§ INSTRUCTIONS FOR THE TASK
Can you convert the lines below into a Markdown table with the columns Row and Line, numbering each row and leaving out the blank lines?

§ SOURCE DATA
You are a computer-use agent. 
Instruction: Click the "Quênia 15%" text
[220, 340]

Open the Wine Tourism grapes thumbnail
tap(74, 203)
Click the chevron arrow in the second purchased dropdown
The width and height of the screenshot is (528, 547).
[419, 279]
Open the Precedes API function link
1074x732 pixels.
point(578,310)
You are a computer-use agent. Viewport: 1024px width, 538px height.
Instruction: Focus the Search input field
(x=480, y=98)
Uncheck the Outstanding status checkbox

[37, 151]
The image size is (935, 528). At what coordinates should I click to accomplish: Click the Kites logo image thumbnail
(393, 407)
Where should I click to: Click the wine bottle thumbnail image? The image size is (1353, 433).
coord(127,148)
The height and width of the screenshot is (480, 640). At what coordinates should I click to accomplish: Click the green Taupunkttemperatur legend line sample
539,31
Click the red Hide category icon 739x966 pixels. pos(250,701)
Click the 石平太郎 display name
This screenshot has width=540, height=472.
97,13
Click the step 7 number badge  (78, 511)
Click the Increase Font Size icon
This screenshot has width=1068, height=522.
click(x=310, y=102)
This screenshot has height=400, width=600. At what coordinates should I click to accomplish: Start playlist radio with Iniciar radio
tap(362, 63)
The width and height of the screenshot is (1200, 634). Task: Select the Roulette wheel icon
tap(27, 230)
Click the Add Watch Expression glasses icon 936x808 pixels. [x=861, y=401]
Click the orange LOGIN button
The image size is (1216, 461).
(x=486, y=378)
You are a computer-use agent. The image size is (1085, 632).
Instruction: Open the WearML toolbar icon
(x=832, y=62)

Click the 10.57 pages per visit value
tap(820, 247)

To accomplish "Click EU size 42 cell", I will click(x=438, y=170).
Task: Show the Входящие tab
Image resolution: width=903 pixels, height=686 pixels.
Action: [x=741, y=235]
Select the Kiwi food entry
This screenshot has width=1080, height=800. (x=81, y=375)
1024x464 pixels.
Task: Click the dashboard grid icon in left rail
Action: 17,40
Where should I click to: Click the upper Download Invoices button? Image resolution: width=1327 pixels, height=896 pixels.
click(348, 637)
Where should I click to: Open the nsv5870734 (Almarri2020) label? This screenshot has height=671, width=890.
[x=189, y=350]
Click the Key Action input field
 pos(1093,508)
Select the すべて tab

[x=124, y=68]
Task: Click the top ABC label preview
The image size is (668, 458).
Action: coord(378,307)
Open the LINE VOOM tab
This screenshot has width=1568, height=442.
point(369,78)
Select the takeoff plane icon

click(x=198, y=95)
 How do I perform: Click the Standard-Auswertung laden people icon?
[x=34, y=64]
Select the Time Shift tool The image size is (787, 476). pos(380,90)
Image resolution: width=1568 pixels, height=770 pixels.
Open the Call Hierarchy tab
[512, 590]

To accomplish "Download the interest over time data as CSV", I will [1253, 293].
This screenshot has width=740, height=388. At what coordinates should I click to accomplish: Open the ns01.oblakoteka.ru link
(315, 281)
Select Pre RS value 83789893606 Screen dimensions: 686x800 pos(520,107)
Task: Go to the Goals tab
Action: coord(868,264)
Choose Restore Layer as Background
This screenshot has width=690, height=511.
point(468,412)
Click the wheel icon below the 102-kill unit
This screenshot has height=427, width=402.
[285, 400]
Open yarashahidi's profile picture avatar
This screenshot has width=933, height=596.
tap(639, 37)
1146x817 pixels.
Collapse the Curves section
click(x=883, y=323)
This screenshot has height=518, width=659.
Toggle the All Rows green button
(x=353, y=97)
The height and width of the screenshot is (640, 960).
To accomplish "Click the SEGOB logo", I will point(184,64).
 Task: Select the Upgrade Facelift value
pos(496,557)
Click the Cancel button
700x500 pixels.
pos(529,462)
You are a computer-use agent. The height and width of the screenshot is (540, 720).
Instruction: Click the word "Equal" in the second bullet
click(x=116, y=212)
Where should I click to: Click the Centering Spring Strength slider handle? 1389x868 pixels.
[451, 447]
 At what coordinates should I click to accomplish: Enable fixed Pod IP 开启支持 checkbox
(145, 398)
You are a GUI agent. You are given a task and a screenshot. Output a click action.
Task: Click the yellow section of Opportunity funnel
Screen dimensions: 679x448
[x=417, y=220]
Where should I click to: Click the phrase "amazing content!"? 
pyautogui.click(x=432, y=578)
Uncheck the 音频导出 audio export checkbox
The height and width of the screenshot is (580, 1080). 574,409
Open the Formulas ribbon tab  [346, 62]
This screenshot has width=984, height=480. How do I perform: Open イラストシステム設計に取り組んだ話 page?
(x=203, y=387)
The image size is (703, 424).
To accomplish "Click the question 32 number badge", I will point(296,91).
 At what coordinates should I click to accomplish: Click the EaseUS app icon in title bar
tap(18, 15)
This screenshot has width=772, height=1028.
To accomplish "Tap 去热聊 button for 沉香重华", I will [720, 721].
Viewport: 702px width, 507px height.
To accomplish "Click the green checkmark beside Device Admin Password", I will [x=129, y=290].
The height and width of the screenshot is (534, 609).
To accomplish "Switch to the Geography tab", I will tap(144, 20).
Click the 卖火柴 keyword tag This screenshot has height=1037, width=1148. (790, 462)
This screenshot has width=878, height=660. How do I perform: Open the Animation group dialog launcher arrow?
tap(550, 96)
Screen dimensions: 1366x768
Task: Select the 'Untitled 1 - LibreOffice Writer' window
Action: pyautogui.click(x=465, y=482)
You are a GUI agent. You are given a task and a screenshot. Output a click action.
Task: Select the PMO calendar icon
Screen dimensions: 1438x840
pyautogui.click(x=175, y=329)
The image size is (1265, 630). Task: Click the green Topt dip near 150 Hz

§ FINAL ANSWER
| Row | Line |
|---|---|
| 1 | You are a computer-use agent.  |
| 2 | Instruction: Click the "Quênia 15%" text |
| 3 | [220, 340] |
| 4 | Open the Wine Tourism grapes thumbnail |
| 5 | tap(74, 203) |
| 6 | Click the chevron arrow in the second purchased dropdown |
| 7 | The width and height of the screenshot is (528, 547). |
| 8 | [419, 279] |
| 9 | Open the Precedes API function link |
| 10 | 1074x732 pixels. |
| 11 | point(578,310) |
| 12 | You are a computer-use agent. Viewport: 1024px width, 538px height. |
| 13 | Instruction: Focus the Search input field |
| 14 | (x=480, y=98) |
| 15 | Uncheck the Outstanding status checkbox |
| 16 | [37, 151] |
| 17 | The image size is (935, 528). At what coordinates should I click to accomplish: Click the Kites logo image thumbnail |
| 18 | (393, 407) |
| 19 | Where should I click to: Click the wine bottle thumbnail image? The image size is (1353, 433). |
| 20 | coord(127,148) |
| 21 | The height and width of the screenshot is (480, 640). At what coordinates should I click to accomplish: Click the green Taupunkttemperatur legend line sample |
| 22 | 539,31 |
| 23 | Click the red Hide category icon 739x966 pixels. pos(250,701) |
| 24 | Click the 石平太郎 display name |
| 25 | This screenshot has width=540, height=472. |
| 26 | 97,13 |
| 27 | Click the step 7 number badge  (78, 511) |
| 28 | Click the Increase Font Size icon |
| 29 | This screenshot has width=1068, height=522. |
| 30 | click(x=310, y=102) |
| 31 | This screenshot has height=400, width=600. At what coordinates should I click to accomplish: Start playlist radio with Iniciar radio |
| 32 | tap(362, 63) |
| 33 | The width and height of the screenshot is (1200, 634). Task: Select the Roulette wheel icon |
| 34 | tap(27, 230) |
| 35 | Click the Add Watch Expression glasses icon 936x808 pixels. [x=861, y=401] |
| 36 | Click the orange LOGIN button |
| 37 | The image size is (1216, 461). |
| 38 | (x=486, y=378) |
| 39 | You are a computer-use agent. The image size is (1085, 632). |
| 40 | Instruction: Open the WearML toolbar icon |
| 41 | (x=832, y=62) |
| 42 | Click the 10.57 pages per visit value |
| 43 | tap(820, 247) |
| 44 | To accomplish "Click EU size 42 cell", I will click(x=438, y=170). |
| 45 | Task: Show the Входящие tab |
| 46 | Image resolution: width=903 pixels, height=686 pixels. |
| 47 | Action: [x=741, y=235] |
| 48 | Select the Kiwi food entry |
| 49 | This screenshot has width=1080, height=800. (x=81, y=375) |
| 50 | 1024x464 pixels. |
| 51 | Task: Click the dashboard grid icon in left rail |
| 52 | Action: 17,40 |
| 53 | Where should I click to: Click the upper Download Invoices button? Image resolution: width=1327 pixels, height=896 pixels. |
| 54 | click(348, 637) |
| 55 | Where should I click to: Open the nsv5870734 (Almarri2020) label? This screenshot has height=671, width=890. |
| 56 | [x=189, y=350] |
| 57 | Click the Key Action input field |
| 58 |  pos(1093,508) |
| 59 | Select the すべて tab |
| 60 | [x=124, y=68] |
| 61 | Task: Click the top ABC label preview |
| 62 | The image size is (668, 458). |
| 63 | Action: coord(378,307) |
| 64 | Open the LINE VOOM tab |
| 65 | This screenshot has width=1568, height=442. |
| 66 | point(369,78) |
| 67 | Select the takeoff plane icon |
| 68 | click(x=198, y=95) |
| 69 |  How do I perform: Click the Standard-Auswertung laden people icon? |
| 70 | [x=34, y=64] |
| 71 | Select the Time Shift tool The image size is (787, 476). pos(380,90) |
| 72 | Image resolution: width=1568 pixels, height=770 pixels. |
| 73 | Open the Call Hierarchy tab |
| 74 | [512, 590] |
| 75 | To accomplish "Download the interest over time data as CSV", I will [1253, 293]. |
| 76 | This screenshot has width=740, height=388. At what coordinates should I click to accomplish: Open the ns01.oblakoteka.ru link |
| 77 | (315, 281) |
| 78 | Select Pre RS value 83789893606 Screen dimensions: 686x800 pos(520,107) |
| 79 | Task: Go to the Goals tab |
| 80 | Action: coord(868,264) |
| 81 | Choose Restore Layer as Background |
| 82 | This screenshot has width=690, height=511. |
| 83 | point(468,412) |
| 84 | Click the wheel icon below the 102-kill unit |
| 85 | This screenshot has height=427, width=402. |
| 86 | [285, 400] |
| 87 | Open yarashahidi's profile picture avatar |
| 88 | This screenshot has width=933, height=596. |
| 89 | tap(639, 37) |
| 90 | 1146x817 pixels. |
| 91 | Collapse the Curves section |
| 92 | click(x=883, y=323) |
| 93 | This screenshot has height=518, width=659. |
| 94 | Toggle the All Rows green button |
| 95 | (x=353, y=97) |
| 96 | The height and width of the screenshot is (640, 960). |
| 97 | To accomplish "Click the SEGOB logo", I will point(184,64). |
| 98 |  Task: Select the Upgrade Facelift value |
| 99 | pos(496,557) |
| 100 | Click the Cancel button |
| 101 | 700x500 pixels. |
| 102 | pos(529,462) |
| 103 | You are a computer-use agent. The height and width of the screenshot is (540, 720). |
| 104 | Instruction: Click the word "Equal" in the second bullet |
| 105 | click(x=116, y=212) |
| 106 | Where should I click to: Click the Centering Spring Strength slider handle? 1389x868 pixels. |
| 107 | [451, 447] |
| 108 |  At what coordinates should I click to accomplish: Enable fixed Pod IP 开启支持 checkbox |
| 109 | (145, 398) |
| 110 | You are a GUI agent. You are given a task and a screenshot. Output a click action. |
| 111 | Task: Click the yellow section of Opportunity funnel |
| 112 | Screen dimensions: 679x448 |
| 113 | [x=417, y=220] |
| 114 | Where should I click to: Click the phrase "amazing content!"?  |
| 115 | pyautogui.click(x=432, y=578) |
| 116 | Uncheck the 音频导出 audio export checkbox |
| 117 | The height and width of the screenshot is (580, 1080). 574,409 |
| 118 | Open the Formulas ribbon tab  [346, 62] |
| 119 | This screenshot has width=984, height=480. How do I perform: Open イラストシステム設計に取り組んだ話 page? |
| 120 | (x=203, y=387) |
| 121 | The image size is (703, 424). |
| 122 | To accomplish "Click the question 32 number badge", I will point(296,91). |
| 123 |  At what coordinates should I click to accomplish: Click the EaseUS app icon in title bar |
| 124 | tap(18, 15) |
| 125 | This screenshot has width=772, height=1028. |
| 126 | To accomplish "Tap 去热聊 button for 沉香重华", I will [720, 721]. |
| 127 | Viewport: 702px width, 507px height. |
| 128 | To accomplish "Click the green checkmark beside Device Admin Password", I will [x=129, y=290]. |
| 129 | The height and width of the screenshot is (534, 609). |
| 130 | To accomplish "Switch to the Geography tab", I will tap(144, 20). |
| 131 | Click the 卖火柴 keyword tag This screenshot has height=1037, width=1148. (790, 462) |
| 132 | This screenshot has width=878, height=660. How do I perform: Open the Animation group dialog launcher arrow? |
| 133 | tap(550, 96) |
| 134 | Screen dimensions: 1366x768 |
| 135 | Task: Select the 'Untitled 1 - LibreOffice Writer' window |
| 136 | Action: pyautogui.click(x=465, y=482) |
| 137 | You are a GUI agent. You are given a task and a screenshot. Output a click action. |
| 138 | Task: Select the PMO calendar icon |
| 139 | Screen dimensions: 1438x840 |
| 140 | pyautogui.click(x=175, y=329) |
| 141 | The image size is (1265, 630). Task: Click the green Topt dip near 150 Hz |